Central Frontenac was created in 1998 through the amalgamation of the Townships of Hinchinbrooke, Kennebec, Olden and Oso. Central Frontenac is a township located in eastern Ontario, Canada in the County of Frontenac. Central Frontenac, along with South Frontenac, North Frontenac and the Frontenac Islands, make up the County of Frontenac.

The Township of Central Frontenac was incorporated on January 1, 1998 and is made up of four (4) former Townships including Kennebec, Olden, Oso and Hinchinbrooke. The Municipal office for these amalgamated Townships is located in Sharbot Lake, ON. Sharbot Lake is located approximately 75 kilometres north of Kingston and 123 kilometres west of Ottawa with most of the village just south of the intersections of Highway 7 and Road 38. Also located in the municipality are the hamlets of Parham, Mountain Grove and Arden. In addition, there are the predominately residential cross road communities of Tichborne, Piccadilly, Godfrey, Henderson, Elm Tree and Crow Lake.

The Township of Central Frontenac is located at the southern tip of the Pre-Cambrian Shield and its geography reflects the transition from rich farmland to hard rock topography. The intersection of the two main highways in the region (Hwy 38 and Hwy 7) also serves as a trade or market transition zone for the area. At this point, the trading influence of Ottawa meets the trading range of the Golden Horseshoe as residents and visitors find a relaxing alternative to the 401. The major villages in Central Frontenac include Sharbot Lake, Parham, Arden, Tichborne, Godfrey, and Mountain Grove.

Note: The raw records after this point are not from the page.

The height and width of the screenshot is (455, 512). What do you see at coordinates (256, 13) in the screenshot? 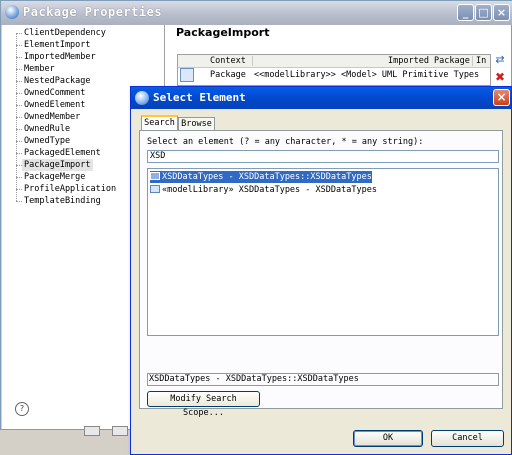
I see `title-bar: Package Properties _ □ ×` at bounding box center [256, 13].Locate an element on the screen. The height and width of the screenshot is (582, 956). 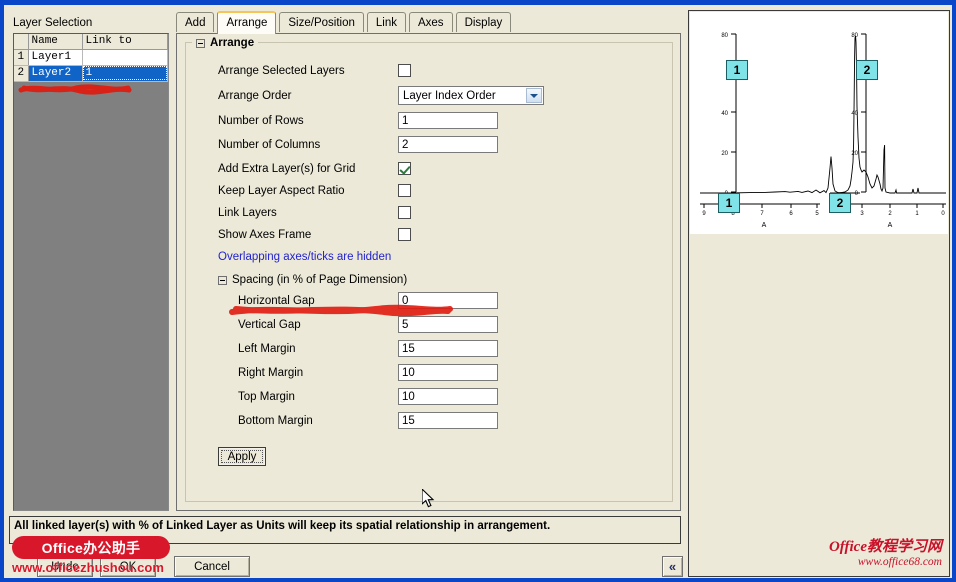
label-number-of-columns: Number of Columns is located at coordinates (270, 145).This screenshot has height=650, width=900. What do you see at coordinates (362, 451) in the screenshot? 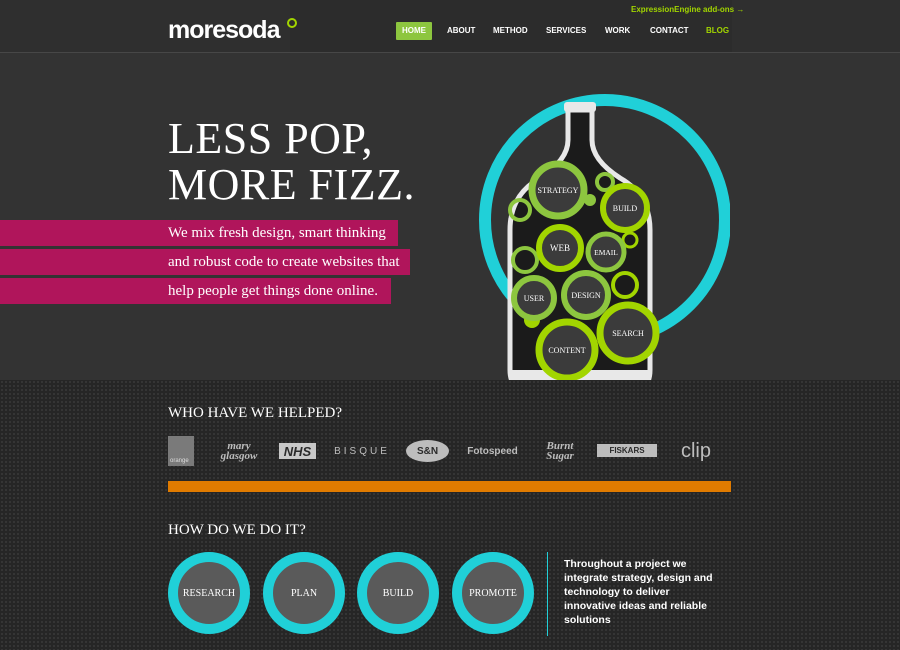
I see `client-logo-bisque: BISQUE` at bounding box center [362, 451].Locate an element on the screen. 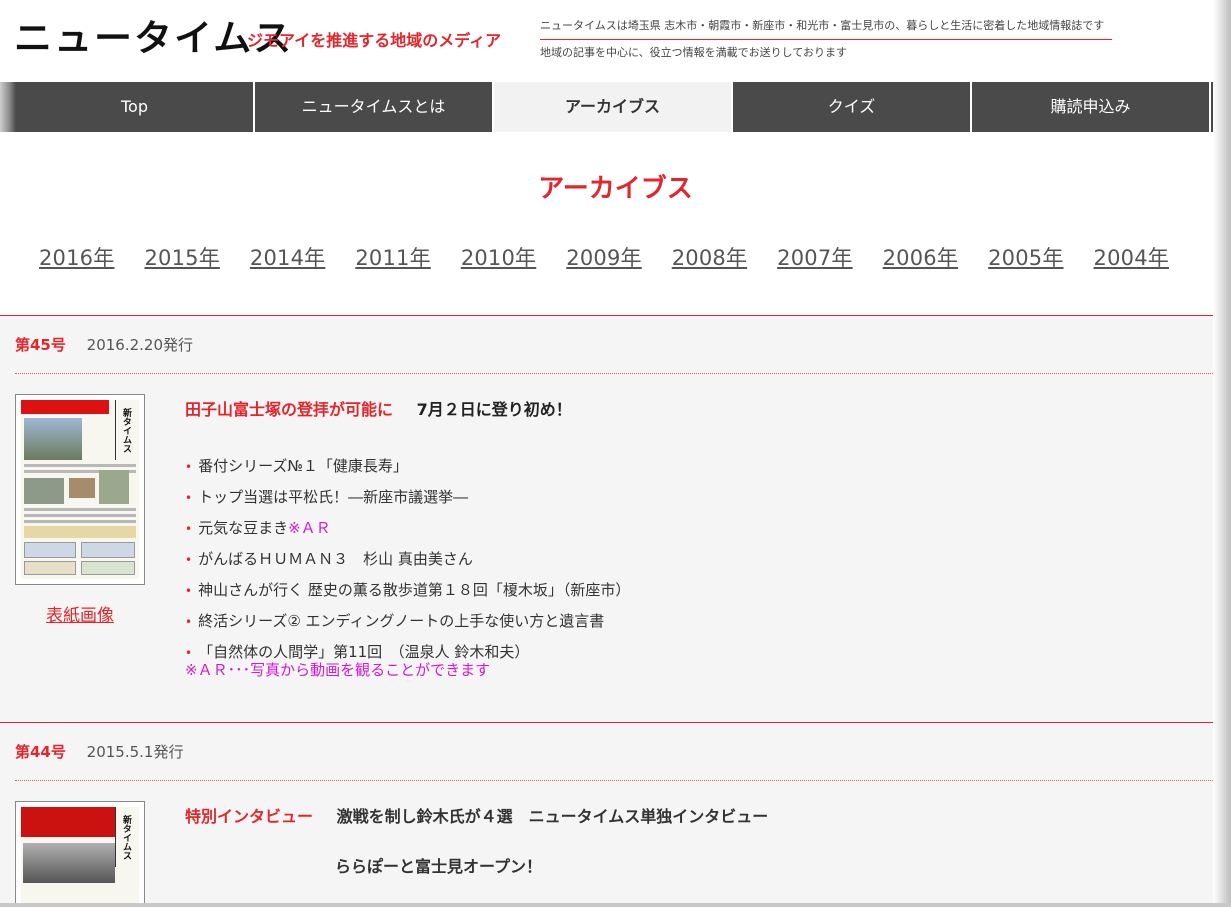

The municipality is rich in lakes and other water bodies. Its spread across 1025 square kilometres (395.75 square miles) of unspoiled granite terrain, its rolling hills, winding roads, rippling waters and rugged terrain characterize this rural area and foster a traditional Canadian environment and lifestyle.

The Township of Central Frontenac enjoys a unique character and quality of life that distinguishes the municipality from other areas of Ontario. The rural values, the sense of place, the unique landscapes, the importance of water resources and the quality of life enjoyed by those who live in and who visit the community is integral to the municipality.